Streak 10: My Asperger's diagnosis
I was diagnosed with Asperger's syndrome with eighteen years old. The reason because I wasn't diagnosed in a short age was because my mother never attend to a doctor for a diagnosis. My mom told me that she suspected about me having autism/Asperger because I never spoke with others and when I played with my toys I didn't speak too.
I was diagnosed because I went to a doctor that is a... "neurocirujano" but I don't know how to say that in English, but he works with the brain and surgeries, and I went because I don't understand many behaviors of people and I felt anxious and a bit depressed, He diagnosed me with Asperger's and he told us that many Asperger's that are diagnosed tardly are because they attend for feeling anxious and depressed.
I remember that I used to play in strange ways. Well my toys were most dinosaurs and they sold them in little bags with 12 dinosaurs every one of them, and I used to organize all my toys like they went in the bags that we bought, and after that I used to count how many bags we already have bought in my entire life.
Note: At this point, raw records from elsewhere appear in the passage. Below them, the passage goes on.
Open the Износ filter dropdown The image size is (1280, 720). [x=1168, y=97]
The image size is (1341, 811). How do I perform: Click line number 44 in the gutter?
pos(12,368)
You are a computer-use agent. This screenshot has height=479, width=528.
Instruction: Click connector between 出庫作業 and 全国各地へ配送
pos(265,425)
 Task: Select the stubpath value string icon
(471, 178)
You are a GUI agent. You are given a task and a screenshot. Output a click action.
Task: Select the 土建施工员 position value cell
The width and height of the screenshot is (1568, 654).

I was always sensible with touching things and food, for example I can't touch some walls because that makes me feel strange, it's a feeling like vertigo, fear to the high places. I always had problems with food I can't eat many things but now that I'm an adult I force me to eat those things. But some things I could never eat! I dislike the flavors and textures of some foods, but if the texture it's different even it's the same food I don't dislike it.
The most relatable part of Asperger it's that I like to talk about my interests and that's my favorite thing to do. But people who I live with are tired about hearing me talk about my topics so it's something that I do ocassionaly and with different people to not getting them tired haha.
The most difficult part about Asperger it's the social part. I only had a best friend and another new friend I made last year, but that's all. I never had many friends in my life but I have connected deeply with people sometimes, that has happened two times in my life and was wonderful. I don't have a girlfriend or boyfriend but I'm not worried about that, I think that there are a lot more to live than falling in love with people.
The good part it's that when I'm interested in something sometimes I could become good at it, like piano when I was younger and now I hope with mathematics I could become good at it. I need to talk about my story with mathematics because I wasn't good in mathematics when I was in High School, but in another moment.
There are a lot more to talk about my Asperger's but that's the most important things, thank you for reading my post!